EXERCISE BRIEF: Your output should be the lines from the start of the data through the line containing "bodas originales (212, 899)", exactly and nothing more.

Records contained in a dataset:
******
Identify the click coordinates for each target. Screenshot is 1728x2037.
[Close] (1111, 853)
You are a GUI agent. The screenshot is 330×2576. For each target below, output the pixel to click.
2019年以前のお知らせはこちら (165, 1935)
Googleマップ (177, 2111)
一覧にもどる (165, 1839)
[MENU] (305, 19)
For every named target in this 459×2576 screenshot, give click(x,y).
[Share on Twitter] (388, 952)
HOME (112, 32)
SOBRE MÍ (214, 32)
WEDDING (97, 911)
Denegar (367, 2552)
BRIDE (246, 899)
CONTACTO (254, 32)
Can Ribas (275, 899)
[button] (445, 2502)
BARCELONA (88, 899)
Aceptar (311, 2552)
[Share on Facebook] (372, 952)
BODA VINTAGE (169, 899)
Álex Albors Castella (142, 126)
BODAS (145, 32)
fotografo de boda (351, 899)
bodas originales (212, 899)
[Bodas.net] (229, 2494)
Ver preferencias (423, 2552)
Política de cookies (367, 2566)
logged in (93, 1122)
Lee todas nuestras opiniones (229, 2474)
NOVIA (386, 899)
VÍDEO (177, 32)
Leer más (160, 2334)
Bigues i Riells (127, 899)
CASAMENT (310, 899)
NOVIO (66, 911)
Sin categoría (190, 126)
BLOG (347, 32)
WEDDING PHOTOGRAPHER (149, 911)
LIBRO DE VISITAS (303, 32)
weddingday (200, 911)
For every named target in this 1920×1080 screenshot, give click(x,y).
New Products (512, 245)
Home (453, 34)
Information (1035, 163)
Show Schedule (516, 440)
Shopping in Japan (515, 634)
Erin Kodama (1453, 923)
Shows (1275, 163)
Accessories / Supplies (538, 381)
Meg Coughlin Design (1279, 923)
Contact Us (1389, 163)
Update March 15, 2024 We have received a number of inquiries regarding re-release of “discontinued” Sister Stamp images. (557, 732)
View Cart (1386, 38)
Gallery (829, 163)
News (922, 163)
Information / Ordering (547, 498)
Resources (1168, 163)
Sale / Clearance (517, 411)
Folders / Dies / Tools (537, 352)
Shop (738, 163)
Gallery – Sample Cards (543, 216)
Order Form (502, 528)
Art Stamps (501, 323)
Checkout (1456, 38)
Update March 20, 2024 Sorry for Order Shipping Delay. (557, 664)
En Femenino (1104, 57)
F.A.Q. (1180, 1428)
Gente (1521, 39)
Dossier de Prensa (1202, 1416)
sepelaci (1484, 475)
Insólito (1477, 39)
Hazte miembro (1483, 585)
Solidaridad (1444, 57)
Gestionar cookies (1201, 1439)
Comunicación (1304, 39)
******
ANSWER SECTION:
Identify the click coordinates for each target. Screenshot is 1728x2037.
[Close] (1111, 853)
You are a GUI agent. The screenshot is 330×2576. For each target below, output the pixel to click.
2019年以前のお知らせはこちら (165, 1935)
Googleマップ (177, 2111)
一覧にもどる (165, 1839)
[MENU] (305, 19)
For every named target in this 459×2576 screenshot, give click(x,y).
[Share on Twitter] (388, 952)
HOME (112, 32)
SOBRE MÍ (214, 32)
WEDDING (97, 911)
Denegar (367, 2552)
BRIDE (246, 899)
CONTACTO (254, 32)
Can Ribas (275, 899)
[button] (445, 2502)
BARCELONA (88, 899)
Aceptar (311, 2552)
[Share on Facebook] (372, 952)
BODA VINTAGE (169, 899)
Álex Albors Castella (142, 126)
BODAS (145, 32)
fotografo de boda (351, 899)
bodas originales (212, 899)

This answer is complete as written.